Dataset rows
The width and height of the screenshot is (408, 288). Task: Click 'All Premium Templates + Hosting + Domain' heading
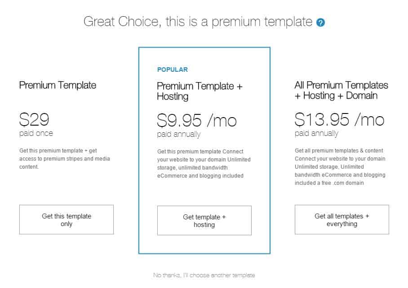tap(341, 90)
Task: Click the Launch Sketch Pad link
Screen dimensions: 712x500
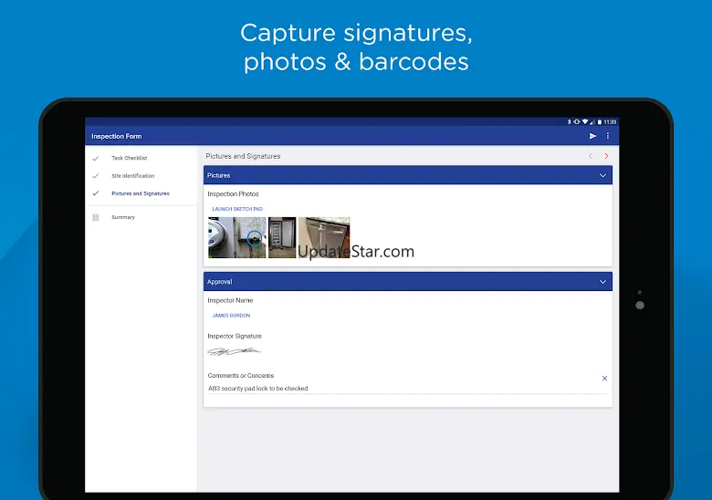Action: tap(237, 209)
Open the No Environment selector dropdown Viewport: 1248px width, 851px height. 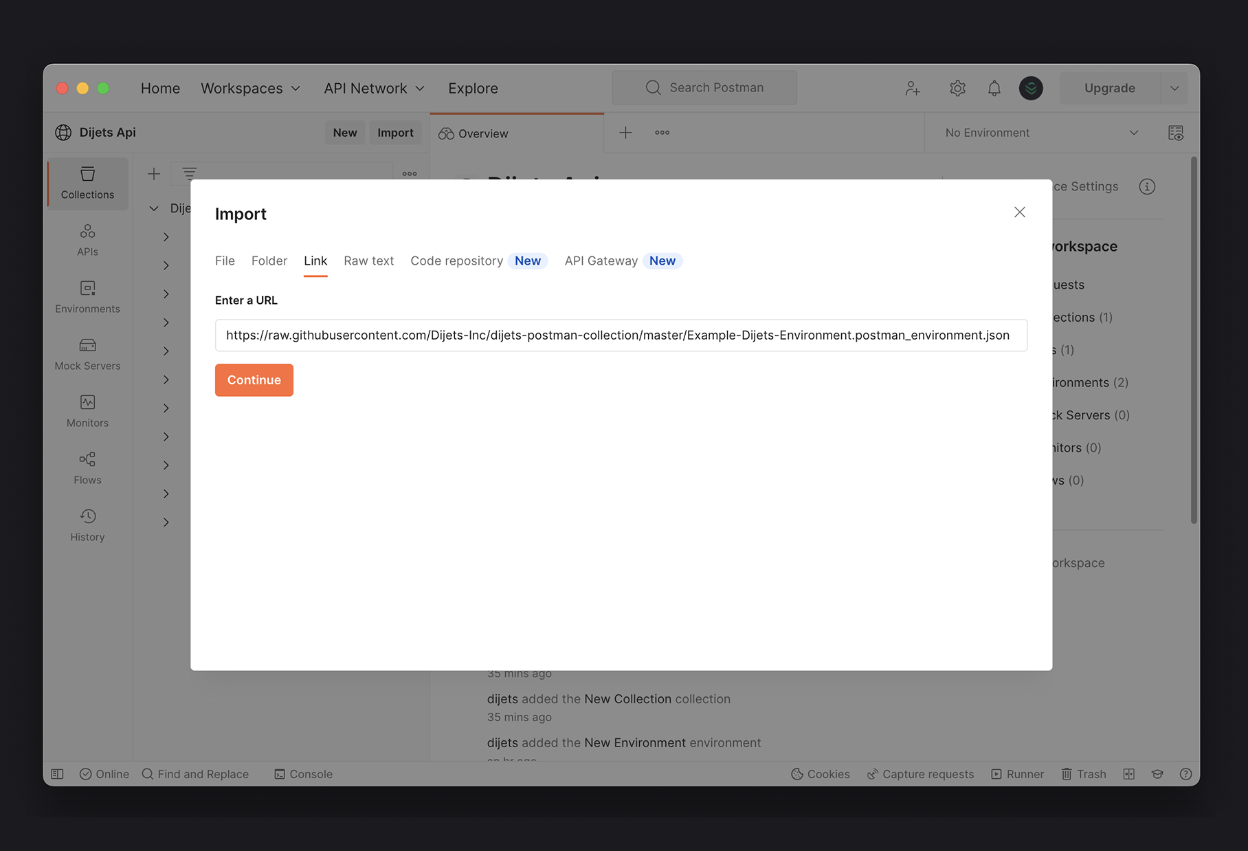point(1040,133)
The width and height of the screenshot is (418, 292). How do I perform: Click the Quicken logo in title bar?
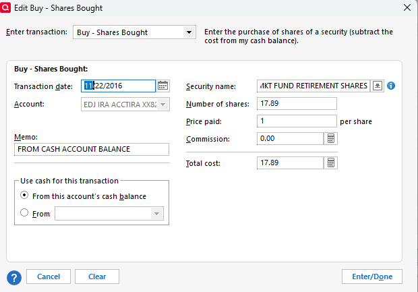pos(6,7)
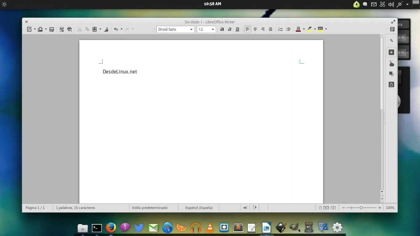Screen dimensions: 420x236
Task: Toggle the bulleted list
Action: click(x=288, y=29)
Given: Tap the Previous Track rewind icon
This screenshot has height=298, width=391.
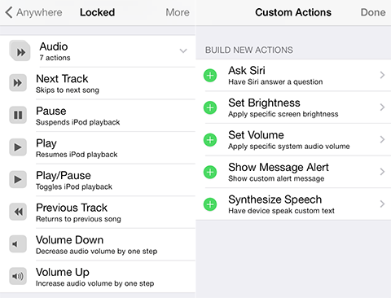Looking at the screenshot, I should tap(18, 212).
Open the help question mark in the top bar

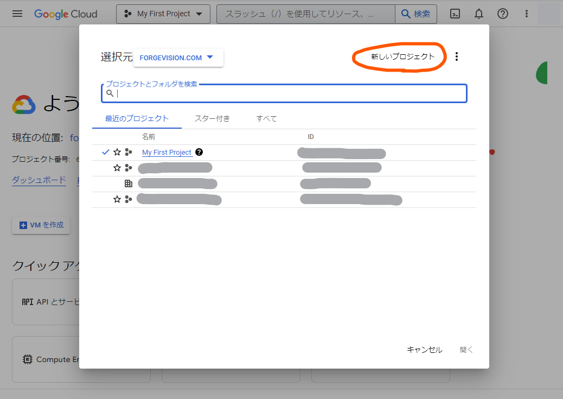click(x=503, y=14)
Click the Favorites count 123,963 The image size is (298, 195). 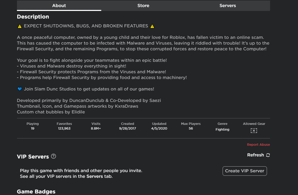[64, 128]
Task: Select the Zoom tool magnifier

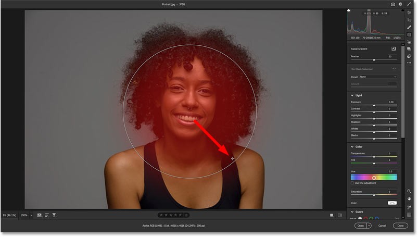Action: [409, 191]
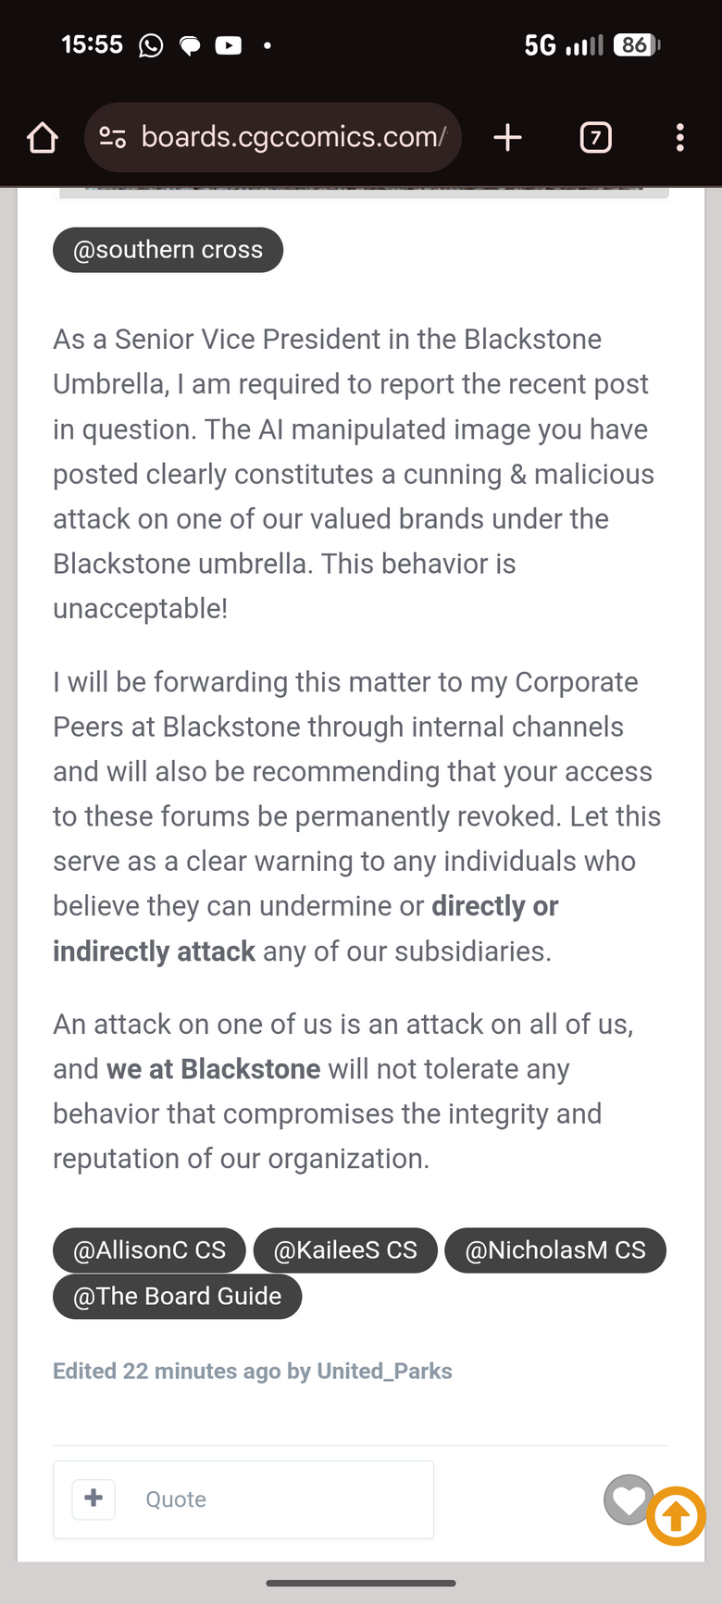The image size is (722, 1604).
Task: Tap the @southern cross mention
Action: (168, 250)
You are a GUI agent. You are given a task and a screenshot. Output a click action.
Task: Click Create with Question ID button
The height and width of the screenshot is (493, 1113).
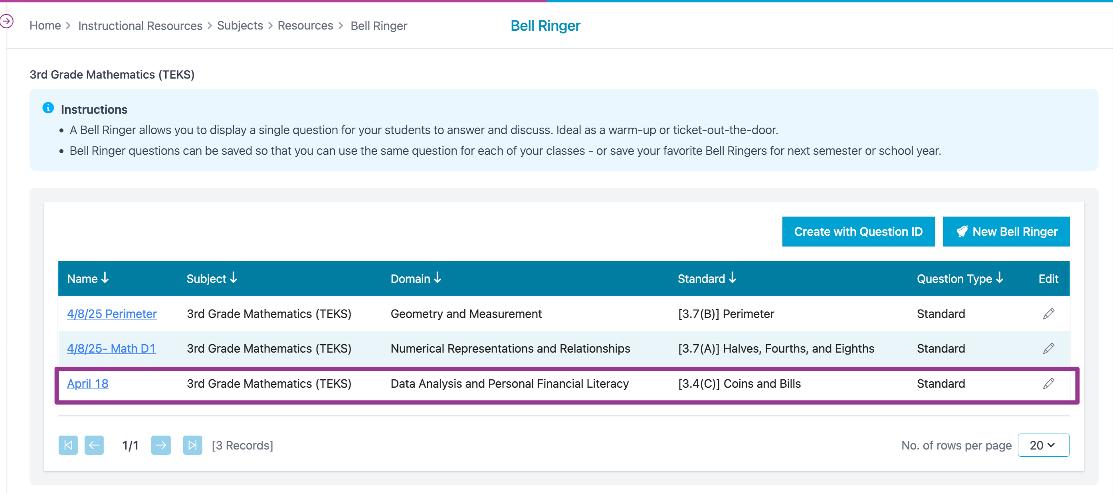pos(858,231)
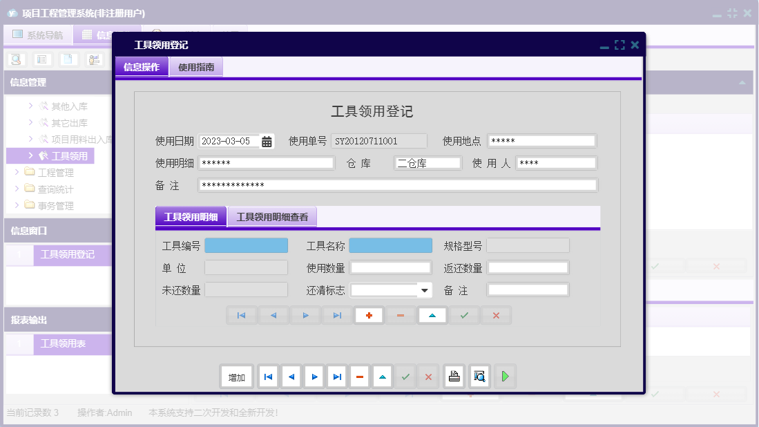This screenshot has height=427, width=759.
Task: Click the 增加 button to add a record
Action: (235, 376)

THE REQUEST
Could you output the material from the line containing "You are a GUI" through the end as a JSON list of strings, one string per line, with blank lines and the pictures left out?

EXERCISE RESPONSE
[
  "You are a GUI agent. You are given a task and a screenshot. Output a click action.",
  "Task: Click Create with Question ID button",
  "The height and width of the screenshot is (493, 1113).",
  "pos(858,231)",
  "This screenshot has height=427, width=759.",
  "Task: Click the 增加 button to add a record",
  "Action: (235, 376)"
]